Northwestern University Settlement Restores Federal Funding After Antisemitism Probe
Evanston, IL - On November 28, 2025, Northwestern University reached an agreement with the U.S. federal government, under which the university will pay US$ 75 million over three years in exchange for restoring frozen research funding - nearly US$ 790 million - and ending ongoing federal investigations into allegations of antisemitism and other civil-rights concerns.
What Led to the Freeze
The funding freeze stemmed from a federal probe initiated earlier in 2025 by the U.S. Department of Education, the U.S. Department of Justice, and the U.S. Department of Health and Human Services. The investigation examined whether Northwestern’s campus policies - especially following widespread student protests tied to the Gaza conflict - failed to adequately protect Jewish students from harassment, among other civil-rights and discrimination concerns.
As a result, the federal government froze grants, contracts, and awards to the university, directly impacting its research programs and institutional financial planning.
The Terms of the Agreement
Under the newly signed settlement:
- Northwestern will disburse the US$ 75 million payment over three years.
- The university will comply with federal antidiscrimination laws in admissions, hiring, and campus operations.

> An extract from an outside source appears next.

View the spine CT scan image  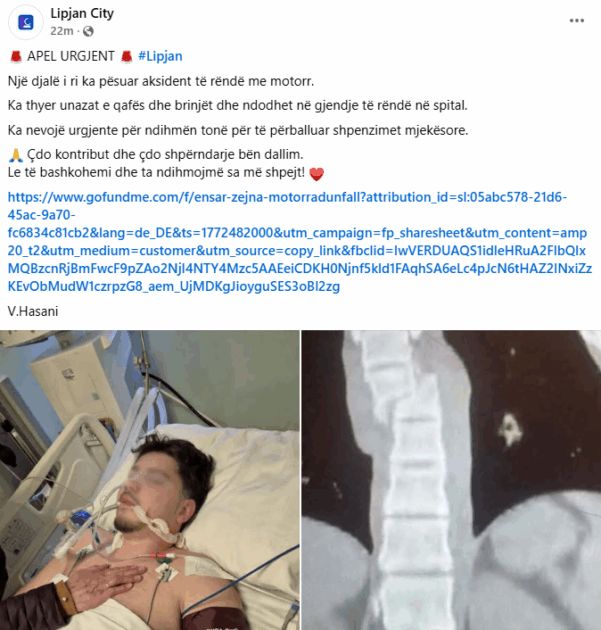coord(452,480)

- The school agreed to rescind a prior agreement made in 2024 with pro-Palestinian protesters - the so-called “Deering Meadow Agreement” - and to revise its policies on demonstrations, protests, and other expressive activities.

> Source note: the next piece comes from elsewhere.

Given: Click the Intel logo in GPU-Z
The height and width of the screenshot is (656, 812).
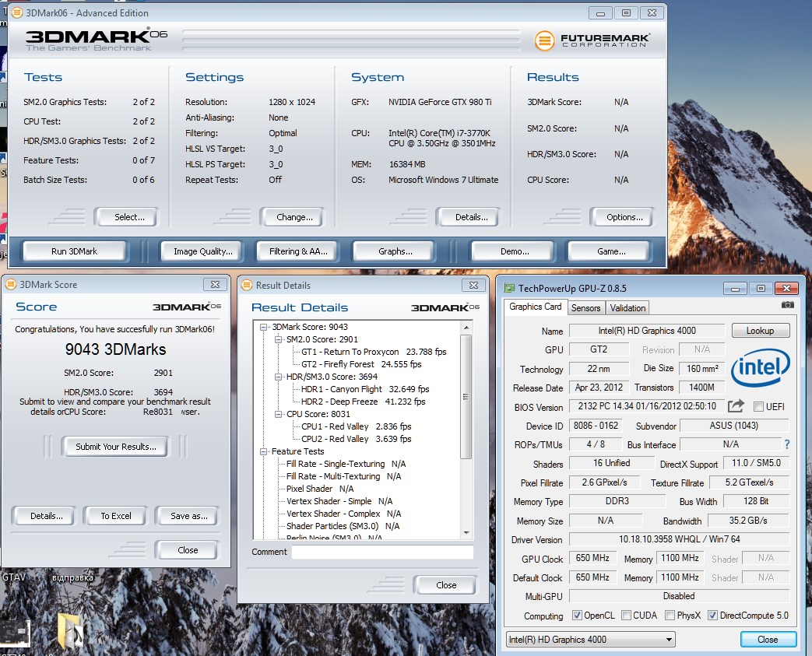Looking at the screenshot, I should (x=761, y=367).
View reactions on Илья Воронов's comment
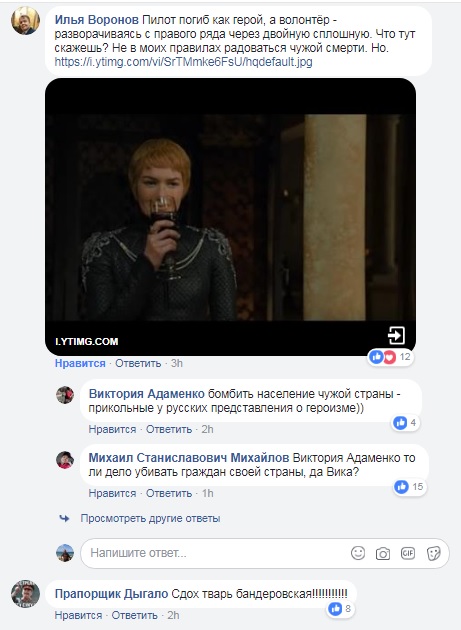Image resolution: width=461 pixels, height=630 pixels. [x=391, y=357]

- Northwestern will implement mandatory antisemitism training for students, faculty, and staff, establish a new oversight committee under its Board of Trustees, and submit to quarterly compliance certifications.
In a statement, interim university leadership said that the decision to settle - rather than engage in protracted litigation - was driven by concern over the long-term impact of the funding freeze on research, faculty retention, and grant commitments.
What This Means for Research and the Campus Community
With federal research funding reinstated, existing grants and approved projects that had been halted or placed in limbo can resume. The university also regains eligibility for future federal grants, contracts, and awards - a major relief for researchers, graduate students, and departments dependent on federal support.
At the same time, the agreement imposes new constraints and oversight conditions on campus policies, affecting how demonstrations, protests, and campus discourse are managed going forward.
A Broader Trend in Higher Education
Northwestern’s agreement is the latest in a series of settlements between the federal government and major U.S. universities under pressure to amend policies related to admissions, protests, antisemitism, and compliance with civil-rights law.
The deal marks an important moment for higher education governance - demonstrating how federal oversight and funding leverage are being used to enforce compliance on campus policies, and potentially reshaping how universities approach free expression, diversity, and protest.